The authors said corporations, although investing more in ESG practices in the past decade, tend to respond to immediate ESG business needs rather than invest in strategic, cohesive sustainability programs that enhance the long-term value of intangible ESG assets.
They wrote: “While empirical research on the link between corporate investment in ESG and firm performance is far from undisputed, several studies led by respected institutions have shown that a company can be rewarded for adopting these practices: higher profits and stock return, a lower cost of capital, and better corporate reputation scores are the key benefits enjoyed in return for this type of investment.

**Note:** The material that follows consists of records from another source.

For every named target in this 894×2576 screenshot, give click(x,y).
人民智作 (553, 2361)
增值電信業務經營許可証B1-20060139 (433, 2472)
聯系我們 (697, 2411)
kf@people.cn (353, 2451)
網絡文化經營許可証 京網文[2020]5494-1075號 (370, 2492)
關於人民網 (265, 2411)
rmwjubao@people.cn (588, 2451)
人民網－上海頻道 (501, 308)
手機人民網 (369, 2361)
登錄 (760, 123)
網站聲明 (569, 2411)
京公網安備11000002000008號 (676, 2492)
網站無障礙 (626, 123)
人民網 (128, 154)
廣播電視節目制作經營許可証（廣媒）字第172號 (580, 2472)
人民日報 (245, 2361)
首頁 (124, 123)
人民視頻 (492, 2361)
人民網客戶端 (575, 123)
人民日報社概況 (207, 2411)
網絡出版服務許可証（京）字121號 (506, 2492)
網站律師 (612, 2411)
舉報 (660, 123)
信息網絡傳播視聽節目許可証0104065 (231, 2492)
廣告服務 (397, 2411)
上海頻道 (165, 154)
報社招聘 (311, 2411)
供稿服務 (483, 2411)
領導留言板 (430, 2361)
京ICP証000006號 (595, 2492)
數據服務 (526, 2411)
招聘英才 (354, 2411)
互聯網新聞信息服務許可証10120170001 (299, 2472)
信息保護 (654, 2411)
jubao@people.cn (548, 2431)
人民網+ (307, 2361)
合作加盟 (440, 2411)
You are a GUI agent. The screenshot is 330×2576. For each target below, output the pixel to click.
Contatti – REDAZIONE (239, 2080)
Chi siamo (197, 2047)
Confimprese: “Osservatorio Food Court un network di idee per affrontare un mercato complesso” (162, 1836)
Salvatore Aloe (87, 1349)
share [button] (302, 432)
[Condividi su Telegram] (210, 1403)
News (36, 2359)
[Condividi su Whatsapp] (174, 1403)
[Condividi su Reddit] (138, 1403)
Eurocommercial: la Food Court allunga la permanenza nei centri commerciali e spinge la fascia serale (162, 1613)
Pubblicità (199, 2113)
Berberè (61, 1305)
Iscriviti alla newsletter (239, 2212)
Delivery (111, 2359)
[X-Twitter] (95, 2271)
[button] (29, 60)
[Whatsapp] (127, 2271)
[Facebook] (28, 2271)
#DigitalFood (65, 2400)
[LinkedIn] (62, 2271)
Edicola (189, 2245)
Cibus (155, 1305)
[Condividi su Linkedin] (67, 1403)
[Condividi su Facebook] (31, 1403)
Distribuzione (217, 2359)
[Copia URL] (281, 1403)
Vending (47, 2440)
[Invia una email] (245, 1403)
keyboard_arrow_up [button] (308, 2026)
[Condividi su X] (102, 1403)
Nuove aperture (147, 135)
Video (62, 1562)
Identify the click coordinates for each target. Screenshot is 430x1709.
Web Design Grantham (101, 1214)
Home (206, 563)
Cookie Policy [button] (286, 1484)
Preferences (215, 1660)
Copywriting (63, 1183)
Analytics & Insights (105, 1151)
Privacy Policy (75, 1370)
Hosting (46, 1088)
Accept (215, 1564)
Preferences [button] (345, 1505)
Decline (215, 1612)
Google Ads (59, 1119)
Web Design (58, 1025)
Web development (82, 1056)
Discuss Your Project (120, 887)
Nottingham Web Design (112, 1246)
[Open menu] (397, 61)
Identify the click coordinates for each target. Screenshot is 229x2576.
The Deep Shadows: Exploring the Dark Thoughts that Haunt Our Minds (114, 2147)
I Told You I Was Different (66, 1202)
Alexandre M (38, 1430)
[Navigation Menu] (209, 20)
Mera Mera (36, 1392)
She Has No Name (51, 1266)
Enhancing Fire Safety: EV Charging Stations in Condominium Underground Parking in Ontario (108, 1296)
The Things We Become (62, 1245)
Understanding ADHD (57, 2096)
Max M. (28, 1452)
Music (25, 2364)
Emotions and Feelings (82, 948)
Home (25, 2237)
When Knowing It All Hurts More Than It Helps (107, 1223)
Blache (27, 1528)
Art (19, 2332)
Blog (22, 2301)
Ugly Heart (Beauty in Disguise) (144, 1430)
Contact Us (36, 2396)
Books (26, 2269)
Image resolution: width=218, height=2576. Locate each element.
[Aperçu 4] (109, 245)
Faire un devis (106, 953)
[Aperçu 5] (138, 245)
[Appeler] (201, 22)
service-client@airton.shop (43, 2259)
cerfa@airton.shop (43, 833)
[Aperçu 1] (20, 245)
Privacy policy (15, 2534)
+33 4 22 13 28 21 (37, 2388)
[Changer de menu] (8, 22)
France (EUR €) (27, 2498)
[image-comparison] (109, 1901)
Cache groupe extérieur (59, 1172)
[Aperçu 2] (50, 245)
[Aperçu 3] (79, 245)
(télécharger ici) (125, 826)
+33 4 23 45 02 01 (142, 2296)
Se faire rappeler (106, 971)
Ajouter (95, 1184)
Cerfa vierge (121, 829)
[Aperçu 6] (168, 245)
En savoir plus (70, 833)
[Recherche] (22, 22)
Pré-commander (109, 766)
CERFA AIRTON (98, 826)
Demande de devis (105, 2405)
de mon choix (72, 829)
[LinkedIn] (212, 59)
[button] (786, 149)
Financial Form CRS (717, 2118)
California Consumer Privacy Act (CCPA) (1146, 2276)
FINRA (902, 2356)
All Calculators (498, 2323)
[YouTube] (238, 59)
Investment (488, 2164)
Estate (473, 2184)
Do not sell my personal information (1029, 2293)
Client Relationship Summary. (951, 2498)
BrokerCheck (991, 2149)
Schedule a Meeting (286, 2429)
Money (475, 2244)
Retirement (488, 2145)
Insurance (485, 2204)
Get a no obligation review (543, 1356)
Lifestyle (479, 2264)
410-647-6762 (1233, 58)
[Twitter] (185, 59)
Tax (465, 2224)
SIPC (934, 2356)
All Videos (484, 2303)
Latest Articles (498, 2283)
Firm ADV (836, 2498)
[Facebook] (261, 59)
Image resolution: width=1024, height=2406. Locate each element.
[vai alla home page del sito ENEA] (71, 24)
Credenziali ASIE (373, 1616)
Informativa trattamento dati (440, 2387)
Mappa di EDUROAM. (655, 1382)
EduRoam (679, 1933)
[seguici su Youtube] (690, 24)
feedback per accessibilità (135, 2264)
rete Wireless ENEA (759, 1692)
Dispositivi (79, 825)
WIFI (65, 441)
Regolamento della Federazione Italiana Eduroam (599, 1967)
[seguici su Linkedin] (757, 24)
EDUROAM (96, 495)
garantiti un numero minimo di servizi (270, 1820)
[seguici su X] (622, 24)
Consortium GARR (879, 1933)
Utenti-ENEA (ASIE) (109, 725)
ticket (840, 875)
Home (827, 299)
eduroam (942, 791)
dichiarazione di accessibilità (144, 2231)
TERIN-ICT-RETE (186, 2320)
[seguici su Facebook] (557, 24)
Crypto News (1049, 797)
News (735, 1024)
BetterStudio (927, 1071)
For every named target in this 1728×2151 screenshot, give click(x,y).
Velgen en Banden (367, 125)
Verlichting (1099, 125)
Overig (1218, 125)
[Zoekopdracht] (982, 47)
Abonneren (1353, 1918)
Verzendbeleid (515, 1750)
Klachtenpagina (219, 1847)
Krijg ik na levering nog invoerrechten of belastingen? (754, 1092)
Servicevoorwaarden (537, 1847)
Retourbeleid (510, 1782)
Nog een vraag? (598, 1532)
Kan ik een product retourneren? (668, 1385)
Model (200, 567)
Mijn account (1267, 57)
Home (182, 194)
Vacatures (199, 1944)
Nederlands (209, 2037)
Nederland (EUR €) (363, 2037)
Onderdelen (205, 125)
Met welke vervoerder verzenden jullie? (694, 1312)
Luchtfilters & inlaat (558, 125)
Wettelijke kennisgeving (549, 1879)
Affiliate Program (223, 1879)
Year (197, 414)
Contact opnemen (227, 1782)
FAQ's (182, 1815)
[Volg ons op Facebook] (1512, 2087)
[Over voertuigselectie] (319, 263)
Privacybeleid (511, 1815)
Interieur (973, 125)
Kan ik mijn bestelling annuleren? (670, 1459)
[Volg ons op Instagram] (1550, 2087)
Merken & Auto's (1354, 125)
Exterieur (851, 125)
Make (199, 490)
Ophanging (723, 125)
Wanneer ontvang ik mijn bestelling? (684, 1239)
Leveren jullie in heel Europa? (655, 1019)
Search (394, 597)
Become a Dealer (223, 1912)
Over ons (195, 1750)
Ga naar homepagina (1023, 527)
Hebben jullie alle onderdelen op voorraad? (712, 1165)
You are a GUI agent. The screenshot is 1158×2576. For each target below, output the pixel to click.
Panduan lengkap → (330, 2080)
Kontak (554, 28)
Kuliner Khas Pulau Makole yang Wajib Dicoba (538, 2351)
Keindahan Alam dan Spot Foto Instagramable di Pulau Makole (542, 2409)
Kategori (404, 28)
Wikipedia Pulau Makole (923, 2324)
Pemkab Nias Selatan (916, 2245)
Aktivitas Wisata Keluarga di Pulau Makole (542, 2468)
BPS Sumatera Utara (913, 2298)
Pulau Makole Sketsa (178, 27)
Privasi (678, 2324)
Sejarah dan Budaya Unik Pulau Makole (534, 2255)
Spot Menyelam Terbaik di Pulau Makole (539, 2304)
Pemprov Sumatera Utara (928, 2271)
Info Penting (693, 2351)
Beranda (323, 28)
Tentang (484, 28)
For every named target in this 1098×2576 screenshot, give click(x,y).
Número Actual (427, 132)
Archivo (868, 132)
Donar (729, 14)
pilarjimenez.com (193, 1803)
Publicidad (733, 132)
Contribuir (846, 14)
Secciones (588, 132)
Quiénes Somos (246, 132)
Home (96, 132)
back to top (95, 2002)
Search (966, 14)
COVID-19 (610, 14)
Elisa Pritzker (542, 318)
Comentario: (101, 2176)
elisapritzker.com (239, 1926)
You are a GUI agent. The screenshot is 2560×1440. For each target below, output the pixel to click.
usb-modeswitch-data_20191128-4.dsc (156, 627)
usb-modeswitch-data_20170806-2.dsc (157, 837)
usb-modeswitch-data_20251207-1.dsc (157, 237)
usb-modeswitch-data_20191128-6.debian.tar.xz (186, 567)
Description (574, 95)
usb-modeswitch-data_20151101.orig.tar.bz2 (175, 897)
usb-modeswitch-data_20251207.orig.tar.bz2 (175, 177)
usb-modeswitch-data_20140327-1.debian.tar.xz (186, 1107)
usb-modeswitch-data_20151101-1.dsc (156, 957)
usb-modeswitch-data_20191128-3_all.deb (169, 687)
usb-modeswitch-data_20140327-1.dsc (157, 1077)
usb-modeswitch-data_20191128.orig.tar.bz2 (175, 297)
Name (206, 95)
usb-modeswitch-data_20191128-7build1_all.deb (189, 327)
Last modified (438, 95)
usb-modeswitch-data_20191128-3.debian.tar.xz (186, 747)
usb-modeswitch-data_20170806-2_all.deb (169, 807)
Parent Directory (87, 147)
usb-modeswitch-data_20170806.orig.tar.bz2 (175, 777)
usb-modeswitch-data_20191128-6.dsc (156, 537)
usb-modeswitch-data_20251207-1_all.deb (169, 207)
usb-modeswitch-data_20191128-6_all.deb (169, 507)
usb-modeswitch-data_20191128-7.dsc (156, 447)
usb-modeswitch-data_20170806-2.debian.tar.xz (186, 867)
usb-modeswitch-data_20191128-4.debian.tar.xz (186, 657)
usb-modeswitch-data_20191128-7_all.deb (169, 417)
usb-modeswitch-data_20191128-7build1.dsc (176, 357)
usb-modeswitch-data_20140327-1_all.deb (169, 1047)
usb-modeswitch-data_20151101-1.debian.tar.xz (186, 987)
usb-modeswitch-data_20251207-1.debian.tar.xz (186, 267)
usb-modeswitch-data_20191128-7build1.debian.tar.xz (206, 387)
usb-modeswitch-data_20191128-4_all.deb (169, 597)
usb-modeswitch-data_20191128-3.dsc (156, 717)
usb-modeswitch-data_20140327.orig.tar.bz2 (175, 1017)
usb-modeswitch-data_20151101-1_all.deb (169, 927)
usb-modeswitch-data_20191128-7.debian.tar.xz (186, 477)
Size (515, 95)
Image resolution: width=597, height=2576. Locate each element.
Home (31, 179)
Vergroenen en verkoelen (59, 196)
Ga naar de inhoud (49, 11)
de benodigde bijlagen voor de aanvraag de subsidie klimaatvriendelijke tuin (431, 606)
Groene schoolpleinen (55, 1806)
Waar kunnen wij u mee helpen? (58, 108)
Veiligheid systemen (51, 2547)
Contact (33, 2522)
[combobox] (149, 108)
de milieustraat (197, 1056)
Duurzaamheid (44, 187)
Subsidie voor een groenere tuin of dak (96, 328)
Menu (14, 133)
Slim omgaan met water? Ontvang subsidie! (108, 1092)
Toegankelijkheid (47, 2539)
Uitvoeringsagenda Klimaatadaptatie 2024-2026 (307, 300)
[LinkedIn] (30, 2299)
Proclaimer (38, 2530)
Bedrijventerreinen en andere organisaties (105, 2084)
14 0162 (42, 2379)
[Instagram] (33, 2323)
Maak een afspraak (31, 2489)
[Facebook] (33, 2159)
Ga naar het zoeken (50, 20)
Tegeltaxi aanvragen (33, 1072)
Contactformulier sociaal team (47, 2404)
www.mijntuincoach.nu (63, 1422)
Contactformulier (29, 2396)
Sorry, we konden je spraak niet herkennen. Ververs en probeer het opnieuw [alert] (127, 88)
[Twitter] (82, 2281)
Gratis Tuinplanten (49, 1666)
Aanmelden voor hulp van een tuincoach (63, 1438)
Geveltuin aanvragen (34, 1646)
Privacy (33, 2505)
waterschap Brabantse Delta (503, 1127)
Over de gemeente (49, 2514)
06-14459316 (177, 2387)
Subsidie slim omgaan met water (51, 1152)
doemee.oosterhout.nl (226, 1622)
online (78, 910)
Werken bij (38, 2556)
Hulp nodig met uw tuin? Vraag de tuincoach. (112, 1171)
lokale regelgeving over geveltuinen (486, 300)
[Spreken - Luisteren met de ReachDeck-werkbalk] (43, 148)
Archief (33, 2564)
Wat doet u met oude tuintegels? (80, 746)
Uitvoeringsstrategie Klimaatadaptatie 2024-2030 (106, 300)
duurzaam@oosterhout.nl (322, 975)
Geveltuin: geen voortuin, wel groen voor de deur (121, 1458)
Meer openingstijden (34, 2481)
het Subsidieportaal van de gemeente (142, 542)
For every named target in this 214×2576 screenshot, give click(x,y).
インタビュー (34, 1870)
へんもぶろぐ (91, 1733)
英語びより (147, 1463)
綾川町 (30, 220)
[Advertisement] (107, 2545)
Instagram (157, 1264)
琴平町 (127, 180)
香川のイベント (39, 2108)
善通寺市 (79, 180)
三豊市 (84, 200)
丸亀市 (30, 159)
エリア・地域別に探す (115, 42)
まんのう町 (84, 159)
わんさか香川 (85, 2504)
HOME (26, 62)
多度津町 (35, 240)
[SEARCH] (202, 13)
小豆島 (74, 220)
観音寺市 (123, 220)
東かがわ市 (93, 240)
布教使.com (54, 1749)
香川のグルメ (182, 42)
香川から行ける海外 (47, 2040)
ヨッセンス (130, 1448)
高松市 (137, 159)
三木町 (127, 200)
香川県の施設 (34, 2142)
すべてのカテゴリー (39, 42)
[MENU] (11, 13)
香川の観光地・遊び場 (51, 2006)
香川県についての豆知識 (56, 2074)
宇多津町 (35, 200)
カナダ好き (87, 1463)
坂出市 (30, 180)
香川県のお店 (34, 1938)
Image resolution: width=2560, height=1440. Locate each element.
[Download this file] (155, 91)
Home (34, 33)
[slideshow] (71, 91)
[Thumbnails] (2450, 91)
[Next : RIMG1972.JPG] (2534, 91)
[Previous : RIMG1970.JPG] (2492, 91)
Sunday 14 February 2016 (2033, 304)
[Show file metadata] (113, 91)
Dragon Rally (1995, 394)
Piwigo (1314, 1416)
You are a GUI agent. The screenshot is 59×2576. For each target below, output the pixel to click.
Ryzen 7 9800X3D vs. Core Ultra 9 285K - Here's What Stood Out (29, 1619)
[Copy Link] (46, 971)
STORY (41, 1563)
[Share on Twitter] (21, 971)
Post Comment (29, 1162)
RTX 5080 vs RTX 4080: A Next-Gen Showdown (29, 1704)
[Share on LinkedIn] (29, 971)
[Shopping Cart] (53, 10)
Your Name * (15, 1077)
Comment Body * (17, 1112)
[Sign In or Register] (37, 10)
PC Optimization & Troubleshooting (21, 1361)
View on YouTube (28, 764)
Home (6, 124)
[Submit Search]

“As companies continue to adhere to harmonised reporting standards and verified data becomes more readily accessible, researchers will be able to continue this course of investigation and find the definitive proof that ESG-related corporate expenditures pay off.”
ESG data improving
The key, it seems, is for listed companies to collect and report more ESG data to the market, and help the investment community understand initiatives in this area. Boards have an increasingly important role in explaining the organisation’s ESG strategy to long-term investors, such as industry superannuation funds.
There continue to be improvements in sustainability reporting among ASX-listed companies. About 90 per cent of companies provided some level of sustainability data in their latest public disclosure, according to a June 2016 study by the Australian Council of Superannuation Investors (ACSI). The report, now in its ninth year, found the amount of “leading” sustainability reporters had tripled since 2009.
The implications for boards are: strong ESG practices can help drive better performance and shareholder returns over time. And, further, organisations that deliver ESG results - and report them - may achieve a higher return on their governance investment.